--- COMPITO ASSEGNATO A ---
Riscrivi soltanto le righe dei record che vanno da quella che contiene "Impressum (282, 839)" fino a quella che contiene "Fax (290, 253)", entrambe comprese e con le richieste. Aumenta di -103 ogni coordinata nelle risposte.

--- TESTO ESTRATTO ---
○ ○ ○ ○ ○ ○ ○
LA SALVAGUARDIA DELLA RES PUBLICA

Il senso religioso romano o "pietas romana" ha come base non il sentimento verso gli Dei ma la volontà e la possibilità di garantire il successo alla respublica mediante la scrupolosa osservanza della religio, dei suoi culti, dei suoi riti, della sua tradizione, osservanza che consente di ottenere il favore degli Dei e garantire la pax deum (pax deorum).

Gli esecutori e garanti di questa possibilità sono i sacerdoti che eseguono scrupolosamente quanto è necessario in riti e  cerimonie per l'ottenimento della salvaguardia e della vittoria di Roma.
La benevolentia degli Dei viene dunque determinata dalla scrupolosa osservanza della religio e dei suoi riti, ed è testimoniata infatti dal successo di Roma nei confronti delle altre città e nel Mondo.

Dunque i romani non hanno alcun obbligo di amare gli Dei, obbligo precipuo del cristianesimo, nessun romano pensa che si possa amare un Dio che domina con premi e punizioni, nè pensa che gli Dei possano amarlo, ma crede ad un "do ut des" tra uomo e Dei. Donando agli Dei onori, preghiere e templi essi riconoscenti accorderanno la loro protezione.

« ... ma è nel sentimento religioso e nell'osservanza del culto e pure in questa saggezza eccezionale che ci ha fatto intendere appieno che tutto è retto e governato dalla volontà divina, che noi abbiamo superato tutti i popoli e tutte le nazioni.»
(Cicerone, De haruspicum responso)

La possibilità di ingraziarsi gli Dei sia come stato che individualmente si rafforza sotto i Tarquinii, che sostituiscono una triade esclusivamente maschile con una triade mista.
○ ○ ○ ○ ○ ○ ○
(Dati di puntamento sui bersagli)
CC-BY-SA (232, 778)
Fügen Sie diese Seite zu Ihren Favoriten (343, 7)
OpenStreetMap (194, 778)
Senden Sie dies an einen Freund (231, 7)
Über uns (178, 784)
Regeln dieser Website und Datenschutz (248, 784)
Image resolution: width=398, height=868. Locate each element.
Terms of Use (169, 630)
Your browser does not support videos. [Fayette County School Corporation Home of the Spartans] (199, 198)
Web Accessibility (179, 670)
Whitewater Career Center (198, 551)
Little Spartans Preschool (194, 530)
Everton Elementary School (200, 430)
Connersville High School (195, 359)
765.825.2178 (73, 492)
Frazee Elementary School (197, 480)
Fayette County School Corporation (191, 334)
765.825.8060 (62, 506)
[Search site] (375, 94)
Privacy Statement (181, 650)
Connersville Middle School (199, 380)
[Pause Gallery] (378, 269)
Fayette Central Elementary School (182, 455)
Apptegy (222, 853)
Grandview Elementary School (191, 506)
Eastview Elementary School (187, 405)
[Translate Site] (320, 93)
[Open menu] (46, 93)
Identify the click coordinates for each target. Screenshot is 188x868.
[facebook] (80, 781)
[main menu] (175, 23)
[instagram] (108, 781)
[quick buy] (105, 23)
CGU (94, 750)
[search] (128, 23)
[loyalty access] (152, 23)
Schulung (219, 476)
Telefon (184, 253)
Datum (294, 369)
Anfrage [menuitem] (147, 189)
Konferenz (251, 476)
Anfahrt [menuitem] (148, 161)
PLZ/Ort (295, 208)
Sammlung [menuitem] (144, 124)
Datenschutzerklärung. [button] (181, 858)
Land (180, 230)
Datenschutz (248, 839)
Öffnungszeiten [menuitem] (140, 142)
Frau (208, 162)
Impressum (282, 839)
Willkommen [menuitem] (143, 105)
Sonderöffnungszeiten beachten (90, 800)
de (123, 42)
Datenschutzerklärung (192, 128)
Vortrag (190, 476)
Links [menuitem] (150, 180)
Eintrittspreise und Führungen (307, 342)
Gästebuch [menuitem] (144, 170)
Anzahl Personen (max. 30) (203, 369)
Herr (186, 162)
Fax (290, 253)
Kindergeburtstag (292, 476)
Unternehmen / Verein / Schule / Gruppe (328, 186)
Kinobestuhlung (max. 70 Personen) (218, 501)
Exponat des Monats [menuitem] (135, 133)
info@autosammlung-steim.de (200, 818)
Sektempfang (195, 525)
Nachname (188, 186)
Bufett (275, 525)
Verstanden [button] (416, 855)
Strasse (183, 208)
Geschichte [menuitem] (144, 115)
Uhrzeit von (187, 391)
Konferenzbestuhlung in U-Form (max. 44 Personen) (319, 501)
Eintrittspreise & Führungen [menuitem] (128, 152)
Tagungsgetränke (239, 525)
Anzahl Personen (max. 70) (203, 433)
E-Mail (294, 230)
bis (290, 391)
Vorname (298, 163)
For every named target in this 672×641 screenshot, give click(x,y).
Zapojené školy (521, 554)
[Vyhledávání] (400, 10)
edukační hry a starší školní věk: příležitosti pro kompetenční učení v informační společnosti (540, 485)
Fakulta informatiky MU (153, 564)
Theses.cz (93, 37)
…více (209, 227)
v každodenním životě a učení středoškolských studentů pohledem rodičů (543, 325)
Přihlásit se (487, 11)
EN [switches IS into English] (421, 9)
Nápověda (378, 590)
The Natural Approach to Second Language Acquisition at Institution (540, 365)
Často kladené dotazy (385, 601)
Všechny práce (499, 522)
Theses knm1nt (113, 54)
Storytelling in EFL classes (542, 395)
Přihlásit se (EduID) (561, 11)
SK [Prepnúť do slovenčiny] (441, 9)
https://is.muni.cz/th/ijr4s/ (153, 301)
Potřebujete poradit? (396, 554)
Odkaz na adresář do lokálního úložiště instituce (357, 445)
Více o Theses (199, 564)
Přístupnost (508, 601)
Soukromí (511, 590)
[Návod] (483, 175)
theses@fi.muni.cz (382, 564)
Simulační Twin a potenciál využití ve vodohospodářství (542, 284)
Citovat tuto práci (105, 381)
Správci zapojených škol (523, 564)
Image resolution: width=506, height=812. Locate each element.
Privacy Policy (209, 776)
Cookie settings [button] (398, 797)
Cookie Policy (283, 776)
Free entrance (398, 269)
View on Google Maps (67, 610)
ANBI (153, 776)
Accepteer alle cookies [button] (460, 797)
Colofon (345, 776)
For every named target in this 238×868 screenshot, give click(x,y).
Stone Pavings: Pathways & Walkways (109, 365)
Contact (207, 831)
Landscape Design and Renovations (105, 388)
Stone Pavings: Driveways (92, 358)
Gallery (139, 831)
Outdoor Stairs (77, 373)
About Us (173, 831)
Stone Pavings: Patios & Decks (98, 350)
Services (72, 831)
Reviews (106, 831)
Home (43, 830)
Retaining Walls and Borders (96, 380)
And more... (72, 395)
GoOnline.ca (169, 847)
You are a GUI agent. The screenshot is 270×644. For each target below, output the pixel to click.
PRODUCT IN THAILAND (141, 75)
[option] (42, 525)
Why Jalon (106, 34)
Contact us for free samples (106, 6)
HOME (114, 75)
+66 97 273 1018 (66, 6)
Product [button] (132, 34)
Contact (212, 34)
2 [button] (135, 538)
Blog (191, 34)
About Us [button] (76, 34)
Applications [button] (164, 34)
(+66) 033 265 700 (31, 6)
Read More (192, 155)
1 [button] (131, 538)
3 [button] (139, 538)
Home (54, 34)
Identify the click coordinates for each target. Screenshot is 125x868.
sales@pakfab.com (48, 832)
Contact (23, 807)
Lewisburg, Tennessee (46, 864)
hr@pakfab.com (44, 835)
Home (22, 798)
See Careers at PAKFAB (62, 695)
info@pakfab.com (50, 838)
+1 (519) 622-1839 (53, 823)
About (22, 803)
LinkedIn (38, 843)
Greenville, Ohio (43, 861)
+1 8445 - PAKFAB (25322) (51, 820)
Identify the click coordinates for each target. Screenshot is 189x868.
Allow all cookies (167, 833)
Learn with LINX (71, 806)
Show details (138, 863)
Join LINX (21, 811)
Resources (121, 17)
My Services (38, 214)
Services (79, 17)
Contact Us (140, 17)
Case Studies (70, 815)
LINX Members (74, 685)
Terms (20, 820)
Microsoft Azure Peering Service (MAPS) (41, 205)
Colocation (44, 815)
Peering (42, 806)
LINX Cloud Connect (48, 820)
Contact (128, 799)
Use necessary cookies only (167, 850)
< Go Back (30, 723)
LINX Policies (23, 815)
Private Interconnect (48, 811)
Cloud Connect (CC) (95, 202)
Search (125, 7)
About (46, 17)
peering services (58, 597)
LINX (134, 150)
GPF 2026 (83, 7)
○ ○ ○ ○ ○ ○ ○
--- COMPITO ASSEGNATO B ---
Scrivi il seguito del testo sulla religione romana a partire dall'ultima frase riportata.

--- RISPOSTA A ---
Impressum (179, 736)
Willkommen [menuitem] (40, 2)
Sonderöffnungszeiten beachten (-13, 697)
de (20, -61)
Datenschutzerklärung (89, 25)
Vortrag (87, 373)
Links [menuitem] (47, 77)
Eintrittspreise und Führungen (204, 239)
Gästebuch [menuitem] (41, 67)
Anzahl Personen (max. 30) (100, 266)
Herr (83, 59)
Fax (187, 150)

--- RISPOSTA B ---
« Sotto la dominazione etrusca perde di attualità la vecchia triade costituita da Giove, Marte e Quirino, che viene sostituita dalla triade formata da Giove, Giunone e Minerva, istituita all'epoca dei Tarquini. È evidente l'influenza etrusco-latina, che del resto apporta alcuni elementi greci. Le divinità hanno ora delle statue: Juppiter Optimus Maximus, come d'ora innanzi sarà chiamato, è presentato ai Romani sotto l'immagine etruschizzata dello Zeus greco.»
(Mircea Eliade, Storia delle idee e delle credenze religiose)

PROCESSIONE DELL'ARA PACIS
La presenza di due Dee sicuramente ingentiliva l'aspetto esclusivamente guerriero del popolo romano, tanto è vero che Marte, Dio della guerra, viene sostituito con Minerva, Dea della guerra che è però contemporaneamente Dea dell'intelligenza operosa.

La benevolenza degli Dei si poteva ottenere con vari sistemi:

- la Supplicatio
- l'Obsecratio
- il Piaculum
- la Propitiatio
- la Precatio
- il Votum
- l'Exvotum
- il Lectisternio
- il Sacrificium
- la Libatio
- i Ludi Votivi

La Supplicatio, l'Obsecratio, il Piaculum, la Propitiatio e la Precatio potevano essere usate in parte unitamente o divise, ma includevano sempre un sacrificio animale e una libatio (libagione di vino), e spesso una processione.


La Processione

Nelle processioni in genere sfilavano i sacerdoti coi loro "camilli" (addetti subalterni) che portavano a spalla una statua di legno della divinità, pitturata, vestita e ingioiellata. Seguivano  i suonatori con i loro strumenti musicali che a volte erano gli stessi sacerdoti, oppure i sacerdoti scandivano i tempi con dei sonagli o tamburelli

Le donne usavano velarsi il capo con un lembo del mantello o della veste, come alcuni sacerdoti e il sommo pontefice. Sembra che in talune processioni eseguite per togliere l'ira degli Dei o supposte maledizioni nemiche, fosse proibito indossare cinture sulle vesti.

PROCESSIONE ISIACA

SUPPLICATIO

La supplicatio, come rito greco, si affermò nel III secolo. Prescritta per lo più dal collegio dei "decemviri sacris faciundis", essa si formalizzava attraverso invocazioni  rivolte agli Dei dall’intera popolazione che, riunita in processione, faceva il giro dei santuari, aperti per l’occasione al pubblico.
Si supplicavano gli Dei per concedere un beneficio o allontanare un pericolo.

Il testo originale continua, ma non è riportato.